In the manga, Ryoma (called "Ryou" for short in the Manga and anime television series) is an aggressive and short-tempered martial artist who crashes a martial arts tournament, then challenges and quickly knocks out most of the students with his more brutal martial arts style. His abilities and durability catch the attention of Professor Saotome, who is looking for suitable pilot candidates for the Getter Machines. To further test Ryoma's abilities, Saotome hires three highly skilled assassins to hunt down and try to kill Ryoma. Ryoma manages to defeat them while trying to resist the effects of a highly potent tranquilizer shot into him by one of Satome's assistants, before finally being rendered unconscious by a combination of fatigue, the tranquilizer, and Saotome humorously tapping Ryoma on his head with one of his wooden sandals. Ryoma wakes up at the Saotome Research Lab, where he is told that the fight before was a test to determine whether or not he had the exceptional capabilities required to handle the Getter Robo, and is given the offer to be one of its pilots. He is made the pilot of Getter Eagle/Getter 1
In the anime television series, Ryoma is much less aggressive than his manga counterpart. He goes to high school with Musashi, Hayato, and Michiru. He travels to the Satome Research Institute on the day the Prototype Getter Robo is being tested. He witnesses the death of the Prototype Getter Robo team including the son of Professor Saotome at the hands of the Evil Dinosaur Empire. He enlists the aid of Musashi Tomoe and Hayato Jin in order to pilot the real Getter Robo. Ryoma piloting the Getter-1 is key to battling the Dinosaur Empire. Ryoma and his friends fight the Dinosaur Empire until the final battle in which Musahi gives his life to defeat them.

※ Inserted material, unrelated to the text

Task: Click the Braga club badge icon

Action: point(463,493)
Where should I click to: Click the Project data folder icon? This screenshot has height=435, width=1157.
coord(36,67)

Even after the defeat of the Dinosaur Empire, a new threat arises in the form of the Clan of the 100 Demons. The remaining members of the Getter Robo team get Benkei Kuruma to pilot the last jet of the Getter Robo G. Ryoma pilots the Getter Dragon in the second series.
In the 1998 OVA series Getter Robo Armageddon, Ryoma was framed for the murder of Dr. Saotome. After a resurrected Dr. Saotome threatens to destroy the world, he is released from jail to commit the very murder he was accused of. Ryoma holds a grudge with Hayato; who not only committed the murder of Saotome, he also testified against him. After failing to stop a nuclear attack on Shin Dragon, he vanishes from Earth. He reappears 13 years later in an abandoned base located on the Moon. He rejoins the fight against The Invaders piloting a customized Getter, the Black Getter.
Ryoma appears as a supporting character in Shin Getter Robo vs Neo Getter Robo. Mentally scarred after being tortured by the Dinosaur Empire and the death of Musashi, he quits the Getter Team and wanders Japan as a martial artist. He returns and helps the New Getter Team when the Dinosaurs Empire attempts to destroy Shin Getter Robo.

- Hayato Jin (神隼人, Jin Hayato) Voiced by: Keaton Yamada - The aloof and seemingly anti-social Hayato Jin, displays considerable skill at various sports, but generally likes to be left alone. Despite this he eventually gets all the girls, including the Kyoryu Empire android spies. Hayato pilots the Jaguar Machine into battle with Ryoma Nagare and Musashi Tomoe. When combined with the others he pilots Getter 2. The machine reflects Hayato's physical strength and speed. He is voiced by Keaton Yamada, who eventually became the voice of Combattler V's Juzo Naniwa. In Getter Robo Armageddon, Shin Getter Robo vs Neo Getter Robo, and New Getter Robo, he is voiced by Naoya Uchida. Getter Robo G was called Starvengers in the US and Hayato Jin was changed to Paladin Spencer.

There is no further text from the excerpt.